GAZİANTEP SALDIRISI PROFESYONEL BİR KURGU GİBİ

Gaziantep saldırganının kimliği belli olmadı. Daha önce açıklama çerçevesinde değerlendirme yapabiliriz. Bir fabrikasyon patlayıcı. Böyle olunca çok yardım almış ve profesyonel bir yardım almış imajını doğruyor. Bu böyle mi, değil mi daha sonra ortaya çıkacaktır. Profesyonel bir kurgunun olduğunu gösteren işaretler var ama dediğim gibi daha sonra ortaya çıkacaktır. Ölü sayısı sivil 53, 19'u kadın, 35'i erkek. Ayrıca bunların içerisinde 30 çocuk var. 8 kişinin kimlik çalışması devam ediyor. Yaralı sayısı 97. Bunlardan 45'i çocuk. Şu anda hastanelerde 51 yaralımız var bunlardan 12'sinin durumu kritik. Allah'tan şifalar diliyorum. 

AYDEMİR MEZARDAN KALKSA DARBE YAPAMAYACAK!

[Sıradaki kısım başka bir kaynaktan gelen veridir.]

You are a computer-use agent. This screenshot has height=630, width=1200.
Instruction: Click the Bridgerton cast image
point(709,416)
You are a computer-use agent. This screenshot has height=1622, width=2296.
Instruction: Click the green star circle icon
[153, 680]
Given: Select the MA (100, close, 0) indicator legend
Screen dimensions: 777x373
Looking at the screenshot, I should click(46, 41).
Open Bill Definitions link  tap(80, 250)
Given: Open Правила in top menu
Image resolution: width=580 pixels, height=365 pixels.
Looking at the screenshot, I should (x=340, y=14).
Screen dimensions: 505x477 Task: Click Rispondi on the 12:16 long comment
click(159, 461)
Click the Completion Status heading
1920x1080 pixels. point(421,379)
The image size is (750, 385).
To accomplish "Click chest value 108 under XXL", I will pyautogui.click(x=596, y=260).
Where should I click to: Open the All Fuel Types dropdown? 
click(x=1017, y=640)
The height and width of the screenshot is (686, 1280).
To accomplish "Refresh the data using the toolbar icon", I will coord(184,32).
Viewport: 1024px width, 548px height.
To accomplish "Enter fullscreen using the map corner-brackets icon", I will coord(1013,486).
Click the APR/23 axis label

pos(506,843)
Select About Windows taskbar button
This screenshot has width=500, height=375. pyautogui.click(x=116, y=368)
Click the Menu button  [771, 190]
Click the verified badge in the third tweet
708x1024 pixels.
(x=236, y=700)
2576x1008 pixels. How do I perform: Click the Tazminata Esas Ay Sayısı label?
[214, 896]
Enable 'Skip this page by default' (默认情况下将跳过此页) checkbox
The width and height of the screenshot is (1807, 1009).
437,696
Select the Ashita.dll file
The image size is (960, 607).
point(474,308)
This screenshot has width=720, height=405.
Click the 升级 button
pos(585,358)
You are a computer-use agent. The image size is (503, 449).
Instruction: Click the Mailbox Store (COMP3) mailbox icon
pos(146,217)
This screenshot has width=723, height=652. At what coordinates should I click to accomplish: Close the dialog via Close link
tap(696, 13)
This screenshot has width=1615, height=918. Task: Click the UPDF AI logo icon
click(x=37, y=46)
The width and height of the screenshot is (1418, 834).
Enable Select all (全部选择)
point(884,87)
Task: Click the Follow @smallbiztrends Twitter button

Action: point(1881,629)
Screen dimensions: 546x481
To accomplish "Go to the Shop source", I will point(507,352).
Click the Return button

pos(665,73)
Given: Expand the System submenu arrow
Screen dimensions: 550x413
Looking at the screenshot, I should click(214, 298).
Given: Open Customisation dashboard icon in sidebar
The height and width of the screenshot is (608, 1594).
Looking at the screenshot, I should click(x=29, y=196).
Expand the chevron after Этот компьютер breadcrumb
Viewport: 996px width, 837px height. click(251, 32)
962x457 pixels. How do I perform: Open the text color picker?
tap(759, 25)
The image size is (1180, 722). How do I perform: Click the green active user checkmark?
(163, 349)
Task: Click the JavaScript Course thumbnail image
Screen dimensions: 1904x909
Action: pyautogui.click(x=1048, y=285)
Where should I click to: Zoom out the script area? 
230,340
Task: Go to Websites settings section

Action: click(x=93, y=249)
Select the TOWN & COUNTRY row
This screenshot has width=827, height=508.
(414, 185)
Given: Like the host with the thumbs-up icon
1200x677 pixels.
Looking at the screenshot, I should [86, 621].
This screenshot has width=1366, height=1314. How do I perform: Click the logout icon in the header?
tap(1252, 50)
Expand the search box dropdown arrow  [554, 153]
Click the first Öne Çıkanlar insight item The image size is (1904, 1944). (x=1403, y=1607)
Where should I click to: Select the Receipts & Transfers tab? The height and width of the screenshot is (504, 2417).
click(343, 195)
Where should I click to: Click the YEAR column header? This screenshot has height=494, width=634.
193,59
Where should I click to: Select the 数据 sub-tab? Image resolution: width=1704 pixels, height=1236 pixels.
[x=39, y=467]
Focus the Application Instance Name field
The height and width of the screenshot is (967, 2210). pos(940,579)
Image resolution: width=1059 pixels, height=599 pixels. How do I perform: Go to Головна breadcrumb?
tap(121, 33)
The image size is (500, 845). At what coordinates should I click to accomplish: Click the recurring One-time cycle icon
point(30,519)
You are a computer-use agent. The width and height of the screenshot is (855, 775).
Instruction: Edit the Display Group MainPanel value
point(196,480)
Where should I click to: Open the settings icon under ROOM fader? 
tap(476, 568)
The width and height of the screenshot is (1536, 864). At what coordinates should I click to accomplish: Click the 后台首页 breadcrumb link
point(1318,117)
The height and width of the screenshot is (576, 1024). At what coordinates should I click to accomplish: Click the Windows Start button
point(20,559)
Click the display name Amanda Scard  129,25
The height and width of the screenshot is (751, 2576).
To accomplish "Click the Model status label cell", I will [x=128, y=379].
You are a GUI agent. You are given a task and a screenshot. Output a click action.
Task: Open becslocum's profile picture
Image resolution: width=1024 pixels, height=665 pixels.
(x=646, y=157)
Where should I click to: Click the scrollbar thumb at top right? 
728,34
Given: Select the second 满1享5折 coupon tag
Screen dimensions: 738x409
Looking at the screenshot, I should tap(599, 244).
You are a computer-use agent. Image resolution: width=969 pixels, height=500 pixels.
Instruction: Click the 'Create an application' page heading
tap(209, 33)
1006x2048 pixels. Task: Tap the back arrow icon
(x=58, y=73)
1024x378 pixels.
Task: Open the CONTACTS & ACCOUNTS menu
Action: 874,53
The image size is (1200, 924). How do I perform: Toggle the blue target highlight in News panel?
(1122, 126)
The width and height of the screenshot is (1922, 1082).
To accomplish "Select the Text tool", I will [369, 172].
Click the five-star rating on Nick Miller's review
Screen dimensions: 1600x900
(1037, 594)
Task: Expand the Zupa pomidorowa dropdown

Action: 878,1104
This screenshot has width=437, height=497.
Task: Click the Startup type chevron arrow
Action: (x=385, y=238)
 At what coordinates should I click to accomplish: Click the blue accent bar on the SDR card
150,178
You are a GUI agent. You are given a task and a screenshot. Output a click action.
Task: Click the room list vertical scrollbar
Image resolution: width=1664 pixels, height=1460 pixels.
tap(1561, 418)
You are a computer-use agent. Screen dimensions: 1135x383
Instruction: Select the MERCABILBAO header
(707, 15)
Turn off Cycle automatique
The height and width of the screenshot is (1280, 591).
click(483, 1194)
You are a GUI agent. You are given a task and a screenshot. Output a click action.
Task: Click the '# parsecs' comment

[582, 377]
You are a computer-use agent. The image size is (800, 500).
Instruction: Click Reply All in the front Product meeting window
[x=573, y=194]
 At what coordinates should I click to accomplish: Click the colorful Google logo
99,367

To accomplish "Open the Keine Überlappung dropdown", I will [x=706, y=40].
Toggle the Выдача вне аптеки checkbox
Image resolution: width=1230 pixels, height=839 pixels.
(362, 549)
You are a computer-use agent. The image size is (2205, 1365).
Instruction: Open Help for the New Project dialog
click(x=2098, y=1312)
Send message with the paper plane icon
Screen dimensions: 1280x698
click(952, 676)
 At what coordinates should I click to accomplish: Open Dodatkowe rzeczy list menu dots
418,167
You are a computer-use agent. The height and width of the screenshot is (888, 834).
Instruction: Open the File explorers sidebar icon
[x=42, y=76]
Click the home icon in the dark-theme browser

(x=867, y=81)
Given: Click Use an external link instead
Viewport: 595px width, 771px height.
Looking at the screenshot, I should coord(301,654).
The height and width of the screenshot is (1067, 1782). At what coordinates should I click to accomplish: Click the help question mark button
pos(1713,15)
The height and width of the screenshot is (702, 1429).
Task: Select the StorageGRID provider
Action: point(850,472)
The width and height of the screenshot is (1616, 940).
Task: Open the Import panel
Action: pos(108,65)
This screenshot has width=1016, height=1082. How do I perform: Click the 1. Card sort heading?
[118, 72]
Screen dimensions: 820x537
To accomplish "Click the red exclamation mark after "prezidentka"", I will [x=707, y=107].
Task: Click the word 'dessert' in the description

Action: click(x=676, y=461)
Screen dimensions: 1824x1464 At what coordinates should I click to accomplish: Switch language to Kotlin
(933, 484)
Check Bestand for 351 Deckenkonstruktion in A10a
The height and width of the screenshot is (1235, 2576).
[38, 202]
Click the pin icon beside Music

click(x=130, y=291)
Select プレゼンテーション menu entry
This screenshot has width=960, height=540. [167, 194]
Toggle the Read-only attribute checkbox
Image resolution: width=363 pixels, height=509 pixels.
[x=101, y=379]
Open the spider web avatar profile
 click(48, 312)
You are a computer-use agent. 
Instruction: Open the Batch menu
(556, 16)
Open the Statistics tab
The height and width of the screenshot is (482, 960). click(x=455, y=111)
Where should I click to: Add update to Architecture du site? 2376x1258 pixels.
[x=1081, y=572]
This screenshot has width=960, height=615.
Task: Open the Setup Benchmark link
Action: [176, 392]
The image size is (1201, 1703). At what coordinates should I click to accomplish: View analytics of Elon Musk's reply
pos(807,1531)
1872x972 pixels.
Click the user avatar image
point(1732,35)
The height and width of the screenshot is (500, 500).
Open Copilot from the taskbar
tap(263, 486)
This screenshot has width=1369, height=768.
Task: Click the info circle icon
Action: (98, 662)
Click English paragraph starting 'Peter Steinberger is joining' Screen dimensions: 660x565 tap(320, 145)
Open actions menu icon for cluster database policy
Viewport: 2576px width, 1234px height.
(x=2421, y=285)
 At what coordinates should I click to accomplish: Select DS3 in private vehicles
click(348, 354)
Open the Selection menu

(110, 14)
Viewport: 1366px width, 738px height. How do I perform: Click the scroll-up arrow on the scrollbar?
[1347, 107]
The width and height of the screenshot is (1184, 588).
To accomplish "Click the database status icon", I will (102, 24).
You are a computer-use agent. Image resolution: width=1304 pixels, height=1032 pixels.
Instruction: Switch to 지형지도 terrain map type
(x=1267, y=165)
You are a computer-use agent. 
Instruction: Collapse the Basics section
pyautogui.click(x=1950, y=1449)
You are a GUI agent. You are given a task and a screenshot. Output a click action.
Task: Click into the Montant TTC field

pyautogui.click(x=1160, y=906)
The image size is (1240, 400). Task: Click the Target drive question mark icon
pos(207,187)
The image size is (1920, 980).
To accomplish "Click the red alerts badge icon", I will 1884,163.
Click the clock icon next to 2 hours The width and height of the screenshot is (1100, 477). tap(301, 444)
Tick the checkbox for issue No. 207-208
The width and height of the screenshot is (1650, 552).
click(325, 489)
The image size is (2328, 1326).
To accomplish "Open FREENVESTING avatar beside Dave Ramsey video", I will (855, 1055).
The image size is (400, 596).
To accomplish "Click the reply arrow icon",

Sistemimiz maalesef darbelere imkan tanıyan bir sistem. 1960'dan bugüne kadar 56 yıl olmuş. 56 yılda 10 kez doğrudan ya da dolaylı darbe teşebbüsü olmuş, darbe olmuş. Bu sistemin zaafiyetini gösteriyor. Sistemin ortak özelliği askeri anayasalarla yürütülmüş. Darbe dönemlerinde yapılmış anayasalarla. 60 anayasası, 71'de muhtırayla değiştirildi, 80'de yine darbe oldu anayasa değişti. Askeri anayasa ile askeri demokrasi olmaz. Askeri anayasa darbe heveslilerine imkan tanır. Biz sistemi öyle değiştirmeliyiz, reforme etmeliyiz ki, mezardan Talat Aydemir çıksa gelse, ordunun başına geçse artık darbe yapma imkanı olmamalı. Darbeye kalkışamamalı.